Why the disconnect between economic reality and public opinions? Could it be poll takers are asking the wrong questions, like are you better off today than during the pandemic?

Most of the respondents say they are personally better off, but the economy isn’t improving. How can that be?

I maintain it is what I call the Irrational Pessimism of investors, which are most Americans that respond to said polls. It is the opposite of what Nobelist Robert Shiller has called Irrational Exuberance, but for the same reasons.

Yale Professor Shiller is one of the founders of behavioral finance and author of many books that won him the Nobel Prize in 2013. His research has said that most people act irrationally when making financial decisions. Such decisions are mainly based on hearsay, rumors, and plain old irrational exuberance.

For example, the housing bubble was caused by the public’s belief that housing prices only rose but never fell since they hadn’t fallen for decades, said Shiller.

Professor Shiller has written about it in successive editions of his book, Irrational Exuberance. And former Fed Chair Greenspan first brought such behavior to the world’s attention before the 2000 Dot-com recession, as I said recently.

So why would not the public behave irrationally having just weathered the worst pandemic in 100 years—that is, being irrationally pessimistic in the face of so much financial trauma?

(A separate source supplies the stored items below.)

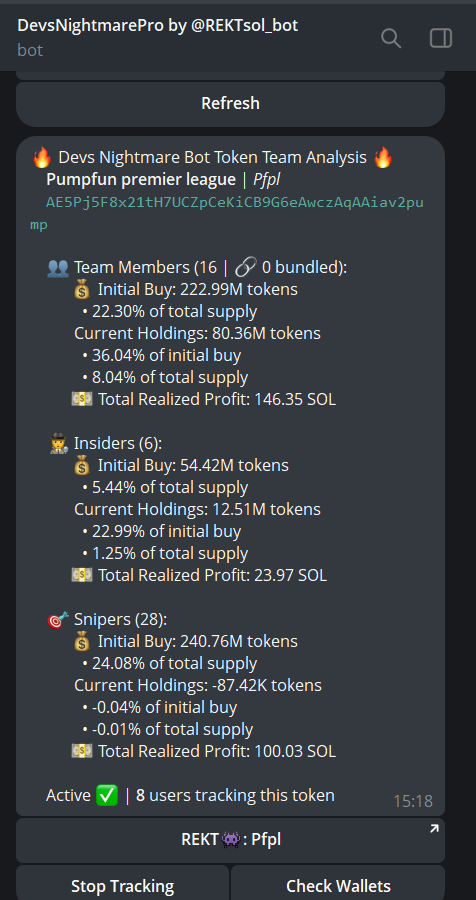The height and width of the screenshot is (900, 476).
Task: Open the DevsNightmarePro bot profile title
Action: click(158, 26)
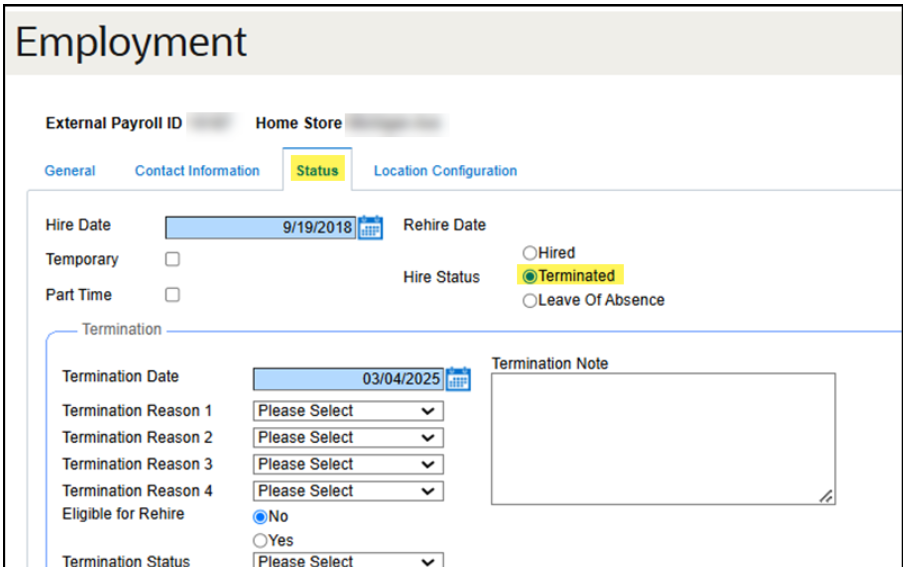
Task: Expand the Termination Reason 1 dropdown
Action: pyautogui.click(x=348, y=411)
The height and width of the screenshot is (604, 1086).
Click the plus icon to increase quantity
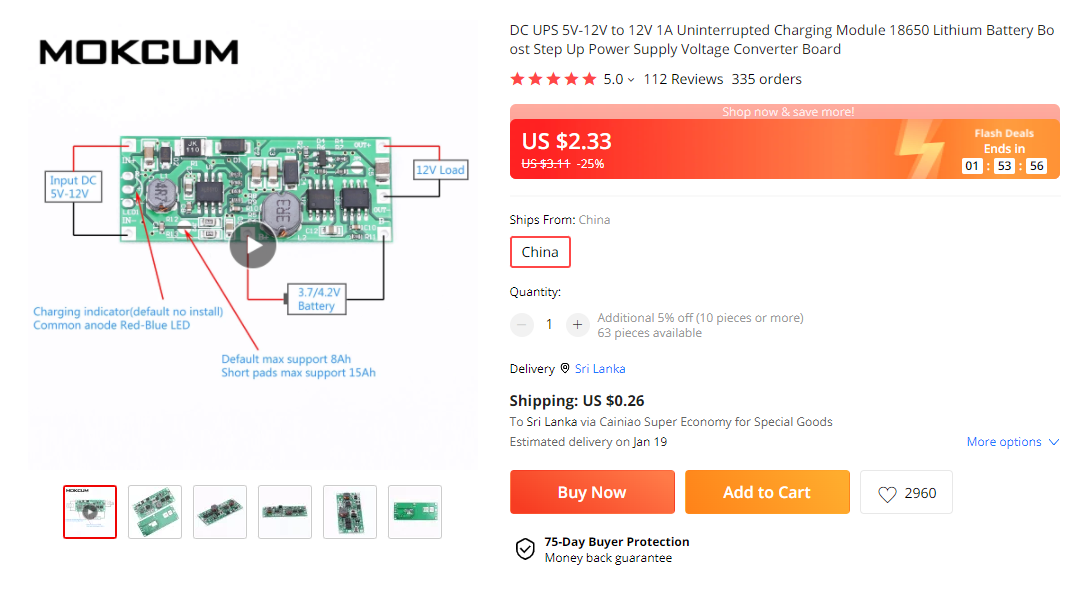pos(577,324)
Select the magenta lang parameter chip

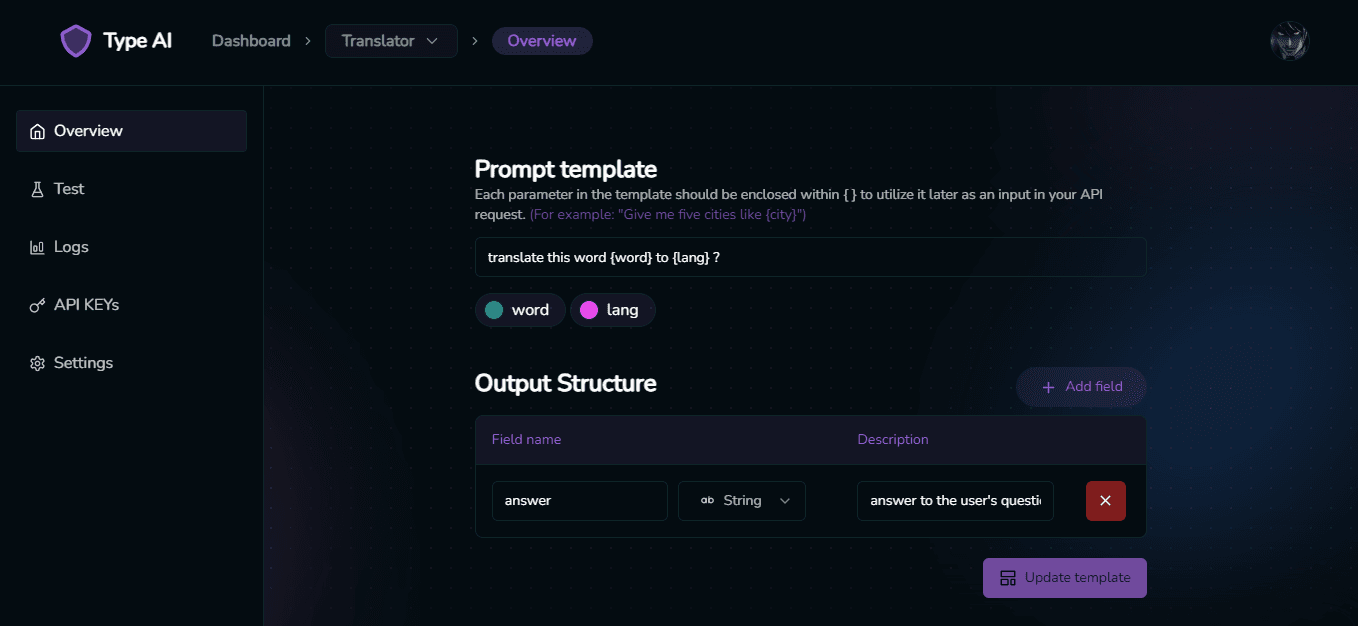click(x=612, y=310)
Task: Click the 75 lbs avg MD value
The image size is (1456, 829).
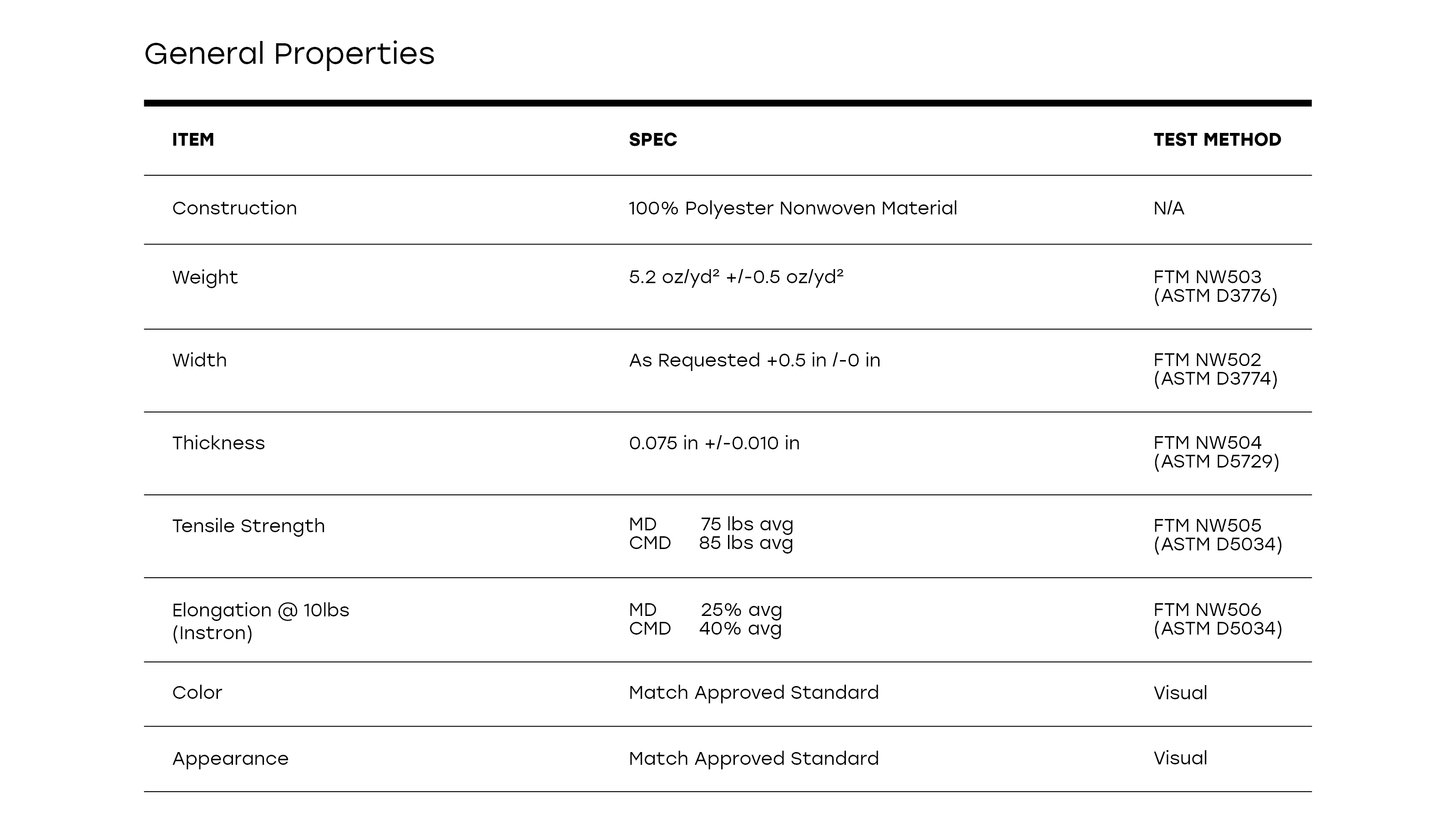Action: (x=747, y=524)
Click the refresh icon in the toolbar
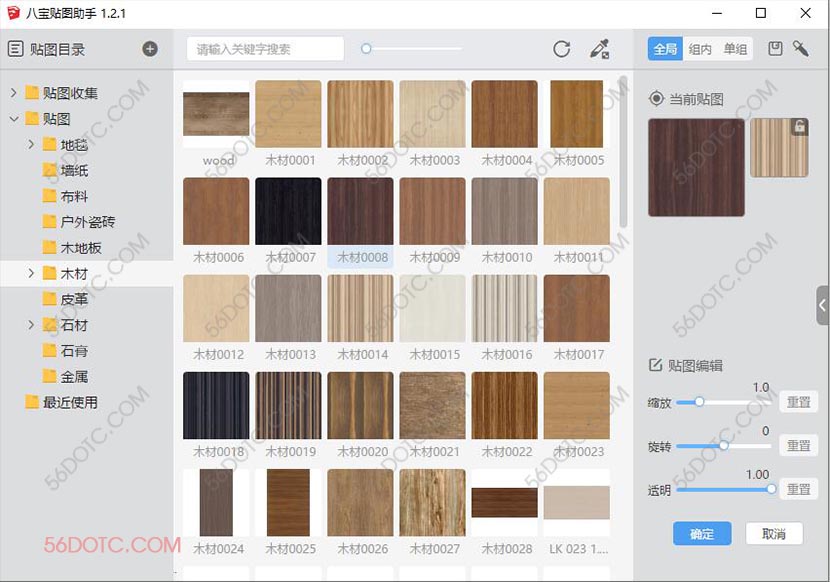 click(x=562, y=49)
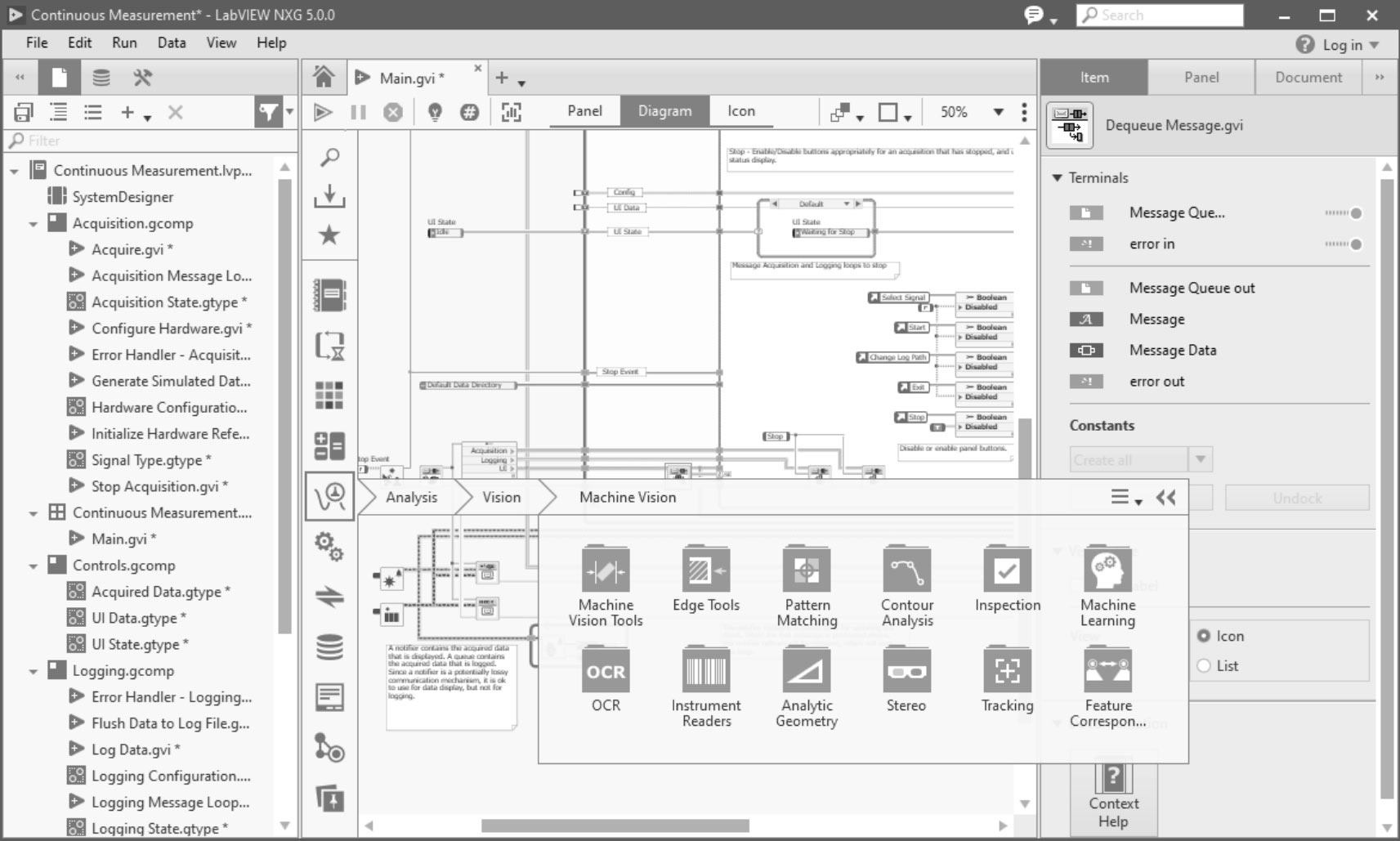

His research and that of other Neo-Keynesian (those who essentially believe that government is needed to maintain a healthy economy, as happened with FDR’s New Deal) show that most financial decisions aren’t based on the careful search of facts, but mental laziness, even in the housing market.

It has essentially refuted those economists who believed since the 1970s that financial markets behaved rationally—i.e., that investors carefully thought through their financial decisions, hence unregulated, free markets were the surest way to prosperity.

That didn’t prove the case, of course, as the six recessions since 1980, including the Great Recession, have proven.

So, in fact, poll respondents may not be thinking of their own personal well-being in these polls. They tend to act more rationally when the personal stakes are highest.

But understanding complex markets is another matter, and one that takes more time and effort. Perhaps by November and presidential election time rolls around, the American public will take the economic consequences of their decisions more seriously, and not leave it to hearsay, word-of-mouth and irrational pessimism. Let us hope so.